| HOW TO COMPLETE THIS TASK |
Could the whole of the data below be written out verbatim?

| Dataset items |
#####

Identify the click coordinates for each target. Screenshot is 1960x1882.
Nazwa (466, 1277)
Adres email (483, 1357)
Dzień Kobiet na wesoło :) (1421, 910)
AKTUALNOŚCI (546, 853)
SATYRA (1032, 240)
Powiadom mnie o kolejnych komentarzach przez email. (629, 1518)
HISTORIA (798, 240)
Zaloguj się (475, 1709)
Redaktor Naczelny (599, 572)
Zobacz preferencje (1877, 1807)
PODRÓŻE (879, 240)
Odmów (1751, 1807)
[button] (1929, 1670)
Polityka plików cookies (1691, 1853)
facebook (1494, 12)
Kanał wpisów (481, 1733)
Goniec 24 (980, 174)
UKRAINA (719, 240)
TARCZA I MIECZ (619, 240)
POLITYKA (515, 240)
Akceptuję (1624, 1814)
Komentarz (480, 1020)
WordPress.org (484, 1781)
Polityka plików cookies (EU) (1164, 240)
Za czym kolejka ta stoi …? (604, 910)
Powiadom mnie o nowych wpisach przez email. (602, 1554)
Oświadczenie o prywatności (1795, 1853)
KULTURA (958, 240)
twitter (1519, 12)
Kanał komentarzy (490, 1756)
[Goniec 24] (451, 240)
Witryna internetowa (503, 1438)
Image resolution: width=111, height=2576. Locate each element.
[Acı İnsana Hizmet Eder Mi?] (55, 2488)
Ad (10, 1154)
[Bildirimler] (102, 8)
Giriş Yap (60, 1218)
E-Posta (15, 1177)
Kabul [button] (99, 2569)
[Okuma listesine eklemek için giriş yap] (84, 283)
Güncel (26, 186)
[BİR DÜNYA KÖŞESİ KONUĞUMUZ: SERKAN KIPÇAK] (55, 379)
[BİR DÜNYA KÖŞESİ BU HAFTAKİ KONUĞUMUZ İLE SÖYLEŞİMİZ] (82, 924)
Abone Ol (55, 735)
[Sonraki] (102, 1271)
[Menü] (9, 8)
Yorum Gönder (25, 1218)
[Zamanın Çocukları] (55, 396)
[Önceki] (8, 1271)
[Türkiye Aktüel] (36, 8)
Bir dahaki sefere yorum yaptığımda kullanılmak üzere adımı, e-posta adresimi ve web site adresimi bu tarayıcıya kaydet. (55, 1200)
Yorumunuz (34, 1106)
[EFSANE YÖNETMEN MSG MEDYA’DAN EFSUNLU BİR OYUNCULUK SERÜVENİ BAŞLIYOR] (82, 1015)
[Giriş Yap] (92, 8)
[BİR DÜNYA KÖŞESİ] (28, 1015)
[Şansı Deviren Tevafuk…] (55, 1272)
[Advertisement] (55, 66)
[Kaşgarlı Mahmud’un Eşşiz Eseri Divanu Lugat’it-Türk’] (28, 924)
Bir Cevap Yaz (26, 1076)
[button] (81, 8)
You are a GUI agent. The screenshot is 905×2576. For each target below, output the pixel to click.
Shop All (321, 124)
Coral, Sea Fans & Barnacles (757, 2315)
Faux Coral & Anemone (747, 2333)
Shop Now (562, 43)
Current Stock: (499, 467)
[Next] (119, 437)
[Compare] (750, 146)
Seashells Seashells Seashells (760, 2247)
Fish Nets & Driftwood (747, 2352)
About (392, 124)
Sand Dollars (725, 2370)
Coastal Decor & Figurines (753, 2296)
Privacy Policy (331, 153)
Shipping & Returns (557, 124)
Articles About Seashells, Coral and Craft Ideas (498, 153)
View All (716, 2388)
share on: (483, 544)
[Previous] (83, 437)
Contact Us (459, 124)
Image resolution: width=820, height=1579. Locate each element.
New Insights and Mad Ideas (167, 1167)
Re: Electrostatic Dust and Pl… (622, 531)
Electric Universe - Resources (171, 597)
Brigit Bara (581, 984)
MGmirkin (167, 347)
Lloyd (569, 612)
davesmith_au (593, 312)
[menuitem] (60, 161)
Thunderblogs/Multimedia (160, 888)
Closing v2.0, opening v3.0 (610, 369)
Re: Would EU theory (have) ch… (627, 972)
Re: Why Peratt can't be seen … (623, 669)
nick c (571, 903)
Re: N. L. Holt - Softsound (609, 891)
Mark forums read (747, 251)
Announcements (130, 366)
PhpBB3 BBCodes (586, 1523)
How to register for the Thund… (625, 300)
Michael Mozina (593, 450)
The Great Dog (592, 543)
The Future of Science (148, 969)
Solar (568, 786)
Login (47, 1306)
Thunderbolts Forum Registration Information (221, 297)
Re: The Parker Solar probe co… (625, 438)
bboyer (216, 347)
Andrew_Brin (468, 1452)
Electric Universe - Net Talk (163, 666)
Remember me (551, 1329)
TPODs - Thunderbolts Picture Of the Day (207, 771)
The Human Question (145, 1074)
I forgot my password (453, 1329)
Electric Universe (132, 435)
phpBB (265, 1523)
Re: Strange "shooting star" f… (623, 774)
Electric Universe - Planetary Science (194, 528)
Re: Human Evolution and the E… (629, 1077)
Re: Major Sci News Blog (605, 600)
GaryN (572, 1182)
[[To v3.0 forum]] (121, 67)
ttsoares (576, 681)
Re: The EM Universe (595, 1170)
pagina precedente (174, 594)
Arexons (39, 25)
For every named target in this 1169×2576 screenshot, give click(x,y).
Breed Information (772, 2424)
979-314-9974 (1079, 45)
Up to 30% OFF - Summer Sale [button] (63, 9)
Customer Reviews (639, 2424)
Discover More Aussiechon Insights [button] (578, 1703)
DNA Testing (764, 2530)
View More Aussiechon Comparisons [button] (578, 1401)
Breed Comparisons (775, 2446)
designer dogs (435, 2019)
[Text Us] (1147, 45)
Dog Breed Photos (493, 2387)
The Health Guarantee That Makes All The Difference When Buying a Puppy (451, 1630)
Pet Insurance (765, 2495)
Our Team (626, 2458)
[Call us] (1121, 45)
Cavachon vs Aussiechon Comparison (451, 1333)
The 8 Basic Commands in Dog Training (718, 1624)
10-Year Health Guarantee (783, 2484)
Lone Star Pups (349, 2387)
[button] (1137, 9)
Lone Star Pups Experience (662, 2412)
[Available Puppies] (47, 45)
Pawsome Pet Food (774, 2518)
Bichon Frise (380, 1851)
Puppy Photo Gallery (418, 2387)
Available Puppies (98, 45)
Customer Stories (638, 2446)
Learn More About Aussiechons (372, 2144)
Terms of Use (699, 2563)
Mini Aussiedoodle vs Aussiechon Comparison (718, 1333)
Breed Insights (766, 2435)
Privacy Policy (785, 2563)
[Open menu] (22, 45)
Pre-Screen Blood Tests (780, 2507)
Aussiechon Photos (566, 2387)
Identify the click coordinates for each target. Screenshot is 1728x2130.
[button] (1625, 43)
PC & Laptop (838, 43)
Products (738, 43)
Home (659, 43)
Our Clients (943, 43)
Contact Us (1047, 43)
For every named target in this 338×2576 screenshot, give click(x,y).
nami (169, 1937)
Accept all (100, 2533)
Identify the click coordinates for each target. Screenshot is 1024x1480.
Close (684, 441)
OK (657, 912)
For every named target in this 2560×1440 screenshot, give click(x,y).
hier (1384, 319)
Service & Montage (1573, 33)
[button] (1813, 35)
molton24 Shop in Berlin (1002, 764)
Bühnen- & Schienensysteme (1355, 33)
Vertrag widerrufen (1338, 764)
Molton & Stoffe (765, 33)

#####

| SOLUTION FOR THIS PROBLEM |
Identify the click coordinates for each target. Screenshot is 1960x1882.
Nazwa (466, 1277)
Adres email (483, 1357)
Dzień Kobiet na wesoło :) (1421, 910)
AKTUALNOŚCI (546, 853)
SATYRA (1032, 240)
Powiadom mnie o kolejnych komentarzach przez email. (629, 1518)
HISTORIA (798, 240)
Zaloguj się (475, 1709)
Redaktor Naczelny (599, 572)
Zobacz preferencje (1877, 1807)
PODRÓŻE (879, 240)
Odmów (1751, 1807)
[button] (1929, 1670)
Polityka plików cookies (1691, 1853)
facebook (1494, 12)
Kanał wpisów (481, 1733)
Goniec 24 (980, 174)
UKRAINA (719, 240)
TARCZA I MIECZ (619, 240)
POLITYKA (515, 240)
Akceptuję (1624, 1814)
Komentarz (480, 1020)
WordPress.org (484, 1781)
Polityka plików cookies (EU) (1164, 240)
Za czym kolejka ta stoi …? (604, 910)
Powiadom mnie o nowych wpisach przez email. (602, 1554)
Oświadczenie o prywatności (1795, 1853)
KULTURA (958, 240)
twitter (1519, 12)
Kanał komentarzy (490, 1756)
[Goniec 24] (451, 240)
Witryna internetowa (503, 1438)
Image resolution: width=111, height=2576. Locate each element.
[Acı İnsana Hizmet Eder Mi?] (55, 2488)
Ad (10, 1154)
[Bildirimler] (102, 8)
Giriş Yap (60, 1218)
E-Posta (15, 1177)
Kabul [button] (99, 2569)
[Okuma listesine eklemek için giriş yap] (84, 283)
Güncel (26, 186)
[BİR DÜNYA KÖŞESİ KONUĞUMUZ: SERKAN KIPÇAK] (55, 379)
[BİR DÜNYA KÖŞESİ BU HAFTAKİ KONUĞUMUZ İLE SÖYLEŞİMİZ] (82, 924)
Abone Ol (55, 735)
[Sonraki] (102, 1271)
[Menü] (9, 8)
Yorum Gönder (25, 1218)
[Zamanın Çocukları] (55, 396)
[Önceki] (8, 1271)
[Türkiye Aktüel] (36, 8)
Bir dahaki sefere yorum yaptığımda kullanılmak üzere adımı, e-posta adresimi ve web site adresimi bu tarayıcıya kaydet. (55, 1200)
Yorumunuz (34, 1106)
[EFSANE YÖNETMEN MSG MEDYA’DAN EFSUNLU BİR OYUNCULUK SERÜVENİ BAŞLIYOR] (82, 1015)
[Giriş Yap] (92, 8)
[BİR DÜNYA KÖŞESİ] (28, 1015)
[Şansı Deviren Tevafuk…] (55, 1272)
[Advertisement] (55, 66)
[Kaşgarlı Mahmud’un Eşşiz Eseri Divanu Lugat’it-Türk’] (28, 924)
Bir Cevap Yaz (26, 1076)
[button] (81, 8)
You are a GUI agent. The screenshot is 905×2576. For each target below, output the pixel to click.
Shop All (321, 124)
Coral, Sea Fans & Barnacles (757, 2315)
Faux Coral & Anemone (747, 2333)
Shop Now (562, 43)
Current Stock: (499, 467)
[Next] (119, 437)
[Compare] (750, 146)
Seashells Seashells Seashells (760, 2247)
Fish Nets & Driftwood (747, 2352)
About (392, 124)
Sand Dollars (725, 2370)
Coastal Decor & Figurines (753, 2296)
Privacy Policy (331, 153)
Shipping & Returns (557, 124)
Articles About Seashells, Coral and Craft Ideas (498, 153)
View All (716, 2388)
share on: (483, 544)
[Previous] (83, 437)
Contact Us (459, 124)
Image resolution: width=820, height=1579. Locate each element.
New Insights and Mad Ideas (167, 1167)
Re: Electrostatic Dust and Pl… (622, 531)
Electric Universe - Resources (171, 597)
Brigit Bara (581, 984)
MGmirkin (167, 347)
Lloyd (569, 612)
davesmith_au (593, 312)
[menuitem] (60, 161)
Thunderblogs/Multimedia (160, 888)
Closing v2.0, opening v3.0 (610, 369)
Re: Would EU theory (have) ch… (627, 972)
Re: Why Peratt can't be seen … (623, 669)
nick c (571, 903)
Re: N. L. Holt - Softsound (609, 891)
Mark forums read (747, 251)
Announcements (130, 366)
PhpBB3 BBCodes (586, 1523)
How to register for the Thund… (625, 300)
Michael Mozina (593, 450)
The Great Dog (592, 543)
The Future of Science (148, 969)
Solar (568, 786)
Login (47, 1306)
Thunderbolts Forum Registration Information (221, 297)
Re: The Parker Solar probe co… (625, 438)
bboyer (216, 347)
Andrew_Brin (468, 1452)
Electric Universe - Net Talk (163, 666)
Remember me (551, 1329)
TPODs - Thunderbolts Picture Of the Day (207, 771)
The Human Question (145, 1074)
I forgot my password (453, 1329)
Electric Universe (132, 435)
phpBB (265, 1523)
Re: Strange "shooting star" f… (623, 774)
Electric Universe - Planetary Science (194, 528)
Re: Human Evolution and the E… (629, 1077)
Re: Major Sci News Blog (605, 600)
GaryN (572, 1182)
[[To v3.0 forum]] (121, 67)
ttsoares (576, 681)
Re: The EM Universe (595, 1170)
pagina precedente (174, 594)
Arexons (39, 25)
For every named target in this 1169×2576 screenshot, give click(x,y).
Breed Information (772, 2424)
979-314-9974 (1079, 45)
Up to 30% OFF - Summer Sale [button] (63, 9)
Customer Reviews (639, 2424)
Discover More Aussiechon Insights [button] (578, 1703)
DNA Testing (764, 2530)
View More Aussiechon Comparisons [button] (578, 1401)
Breed Comparisons (775, 2446)
designer dogs (435, 2019)
[Text Us] (1147, 45)
Dog Breed Photos (493, 2387)
The Health Guarantee That Makes All The Difference When Buying a Puppy (451, 1630)
Pet Insurance (765, 2495)
Our Team (626, 2458)
[Call us] (1121, 45)
Cavachon vs Aussiechon Comparison (451, 1333)
The 8 Basic Commands in Dog Training (718, 1624)
10-Year Health Guarantee (783, 2484)
Lone Star Pups (349, 2387)
[button] (1137, 9)
Lone Star Pups Experience (662, 2412)
[Available Puppies] (47, 45)
Pawsome Pet Food (774, 2518)
Bichon Frise (380, 1851)
Puppy Photo Gallery (418, 2387)
Available Puppies (98, 45)
Customer Stories (638, 2446)
Learn More About Aussiechons (372, 2144)
Terms of Use (699, 2563)
Mini Aussiedoodle vs Aussiechon Comparison (718, 1333)
Breed Insights (766, 2435)
Privacy Policy (785, 2563)
[Open menu] (22, 45)
Pre-Screen Blood Tests (780, 2507)
Aussiechon Photos (566, 2387)
Identify the click coordinates for each target. Screenshot is 1728x2130.
[button] (1625, 43)
PC & Laptop (838, 43)
Products (738, 43)
Home (659, 43)
Our Clients (943, 43)
Contact Us (1047, 43)
For every named target in this 338×2576 screenshot, give click(x,y).
nami (169, 1937)
Accept all (100, 2533)
Identify the click coordinates for each target. Screenshot is 1024x1480.
Close (684, 441)
OK (657, 912)
For every named target in this 2560×1440 screenshot, give click(x,y).
hier (1384, 319)
Service & Montage (1573, 33)
[button] (1813, 35)
molton24 Shop in Berlin (1002, 764)
Bühnen- & Schienensysteme (1355, 33)
Vertrag widerrufen (1338, 764)
Molton & Stoffe (765, 33)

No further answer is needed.